Molecular networks in drug discovery

Abstract

Despite the dramatic increase of global spending on drug discovery and development, the approval rate for new drugs is declining, due chiefly to toxicity and undesirable side effects. Simultaneously, the growth of available biomedical data in the postgenomic era has provided fresh insight into the nature of redundant and compensatory drug-target pathways. This stagnation in drug approval can be overcome by the novel concept of polypharmacology, which is built on the fundamental concept that drugs modulate multiple targets. Polypharmacology can be studied with molecular networks that integrate multidisciplinary concepts including cheminformatics, bioinformatics, and systems biology. In silico techniques such as structure- and ligand-based approaches can be employed to study molecular networks and reduce costs by predicting adverse drug reactions and toxicity in the early stage of drug development. By amalgamating strides in this informatics-driven era, designing polypharmacological drugs with molecular network technology exemplifies the next generation of therapeutics with less of-target properties and toxicity. In this review, we will first describe the challenges in drug discovery, and showcase successes using multitarget drugs toward diseases such as cancer and mood disorders. We will then focus on recent development of in silico polypharmacology predictions.
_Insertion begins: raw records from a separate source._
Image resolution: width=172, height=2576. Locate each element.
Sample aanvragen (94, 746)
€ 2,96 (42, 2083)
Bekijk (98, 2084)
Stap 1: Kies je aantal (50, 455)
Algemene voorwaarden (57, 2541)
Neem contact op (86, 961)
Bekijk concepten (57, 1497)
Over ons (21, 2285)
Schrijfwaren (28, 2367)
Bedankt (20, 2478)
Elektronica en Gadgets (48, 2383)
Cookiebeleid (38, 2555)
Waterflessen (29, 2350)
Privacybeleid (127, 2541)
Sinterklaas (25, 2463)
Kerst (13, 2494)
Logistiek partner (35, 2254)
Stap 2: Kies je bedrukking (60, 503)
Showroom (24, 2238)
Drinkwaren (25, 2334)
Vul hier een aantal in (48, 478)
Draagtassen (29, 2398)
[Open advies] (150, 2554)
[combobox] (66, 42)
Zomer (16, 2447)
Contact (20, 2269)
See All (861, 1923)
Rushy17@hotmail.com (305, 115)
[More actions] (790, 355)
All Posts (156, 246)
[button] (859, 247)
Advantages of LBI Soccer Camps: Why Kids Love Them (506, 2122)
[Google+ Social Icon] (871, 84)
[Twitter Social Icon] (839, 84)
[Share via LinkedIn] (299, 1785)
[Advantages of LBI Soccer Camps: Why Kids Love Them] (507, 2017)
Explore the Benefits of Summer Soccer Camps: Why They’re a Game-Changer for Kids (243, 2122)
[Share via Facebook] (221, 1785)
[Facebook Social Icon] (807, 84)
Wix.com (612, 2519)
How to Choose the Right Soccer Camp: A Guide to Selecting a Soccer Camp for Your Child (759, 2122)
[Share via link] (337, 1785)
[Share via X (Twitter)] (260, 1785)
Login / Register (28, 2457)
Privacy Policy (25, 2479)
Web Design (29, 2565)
Finally, our technologies in molecular network analysis will be presented.

Figure 1

PP121, a dual-inhibitor of PI3Ks and tyrosine kinases

Figure 2

A. Structure of Clozapine, an atypical antipsyphotic agent, B. Molecular network of Clozapine receptor targets for which the binding affinity (K_i) < 100nM. Octagon: serotonin receptors, Rhomb: muscarinic receptors, Circle: histamine receptors, Triangle: dopamine receptors, Trapezoid: adrenergic receptors.

Figure 3

Features of molecular network analysis tool interface: Using keyword searches for drug or target (here with dasatinib as an example), users can perform a series of functions including: navigate through drug-target maps, visualize targets in Jmol, view structures and external resource pages, download SDF files for similar compounds, etc.

Figure 4

The 3-level network of imatinib based on the target annotation of the drug. Using the same concept in Figure 3, we extended the networks of imatinib to multiple levels and it resulted in the network on the left. Those drugs at the same level (proximity to imatinib) are in the same colors. For example, the query compound in the center of the network in blue, and its inner most cluster (obscured) contains tyrosine kinase inhibitor such as dasatinib and sunitinib, whereas the blue, green, and red clusters contain the antiviral zanamivir, the anti-inflamitory difluisal, and the anti-cancer cisplatin, respectively.